The present study shows the hospital charge in one institution for PDS and PLIF procedures in hospitalization. The results show a significantly higher cost of patients subject to surgical treatment via PLIF fusion than those with PDS. The mean costs of these two procedures differed by US$1172. The underlying meaning of these results can be interpreted in various ways. First, as the mean hospital cost for both PDS and PLIF surpasses US$10,000, a discrepancy of more than US$1000 in the cost calls into question the real relevance of these data to the economic impact of the decision to use one procedure over the other. Our analysis also suggests another nonmonetary means of measuring value. Though hospital charges were significantly greater for PLIF procedure, there may be no significant differences in charges for materials or services in the operating room. This suggests that the greatest difference in charges for these two procedures may arise from perioperative care. Several potential risk factors may influence the perioperative care such as aging and comorbid medical conditions.

Our data showed no significant differences in complications between two groups, although the percentage of complications in the PLIF group (4.9 %) was higher than that in the Dynesys group (2.1 %). The relatively small sample size may be the reason. Screw loosening and adjacent level instability in the Dynesys group were not significantly greater than those in the PLIF group. Although short-term clinical studies have reported that 6.5 to 20.0 % of patients available for follow-up visit showed screw loosening [20, 27, 28], screw loosening had no adverse impact on clinical improvement. In our study, only two cases of screw loosening occurred in each group and no revision surgeries were required. The lower rate of screw loosening noted in our study as compared with other previously reported studies might be caused by the fact that patients selected for study were relatively young and had normal bone mineral density. Thus, Dynesys system may be especially effective for younger patients for whom surgical intervention is most needed.
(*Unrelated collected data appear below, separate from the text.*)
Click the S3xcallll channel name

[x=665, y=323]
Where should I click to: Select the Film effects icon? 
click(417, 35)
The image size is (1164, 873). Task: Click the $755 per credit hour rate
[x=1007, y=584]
Several potential limitations of this study should be mentioned. First, though the follow-up period in this study was 3 years, a much longer follow-up visit is required to fully understand radiographic and clinical outcomes between PDS and PLIF or determine segmental instability at adjacent levels and long-term outcomes. Moreover, the nature of single-surgeon studies raises the possibility that results may not be externally valid and not reproducible elsewhere. Although there is an advantage, i.e., surgical techniques applied throughout the study were consistent and were not contaminated by multiple surgeons performing surgery with inevitable technique differences, variable implants, and inconsistency in bone grafting techniques with the use of substitutes and osteobiologics. In addition, we also acknowledge limitations caused by our patients’ clinical heterogeneity. The difference in age and BMI between two groups may have influence on the result, which will induce bias in the current cohort study.
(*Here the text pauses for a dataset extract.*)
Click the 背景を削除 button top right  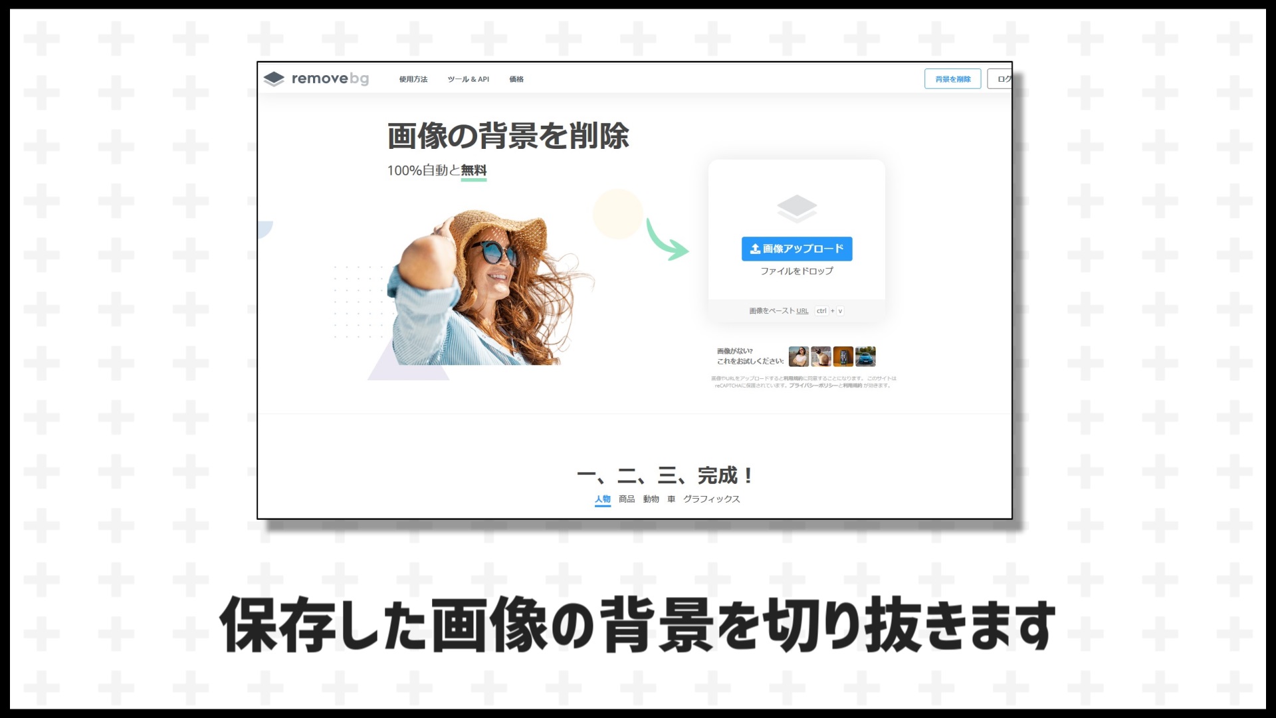[952, 79]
In conclusion, in this prospective cohort study by a single surgeon, the short-term and long-term functional outcomes clearly demonstrate that PDS have advantages on blood loss, length of stay in hospital, total charge, and radiographic outcomes, but no advantages on leg and back VAS or ODI scores. This indicates that Dynesys stabilization technique requires less extensive surgery than PLIF but does not result in a superior improvement of the clinical outcome compared with PLIF in the last follow-up visit of a minimum 3-year period.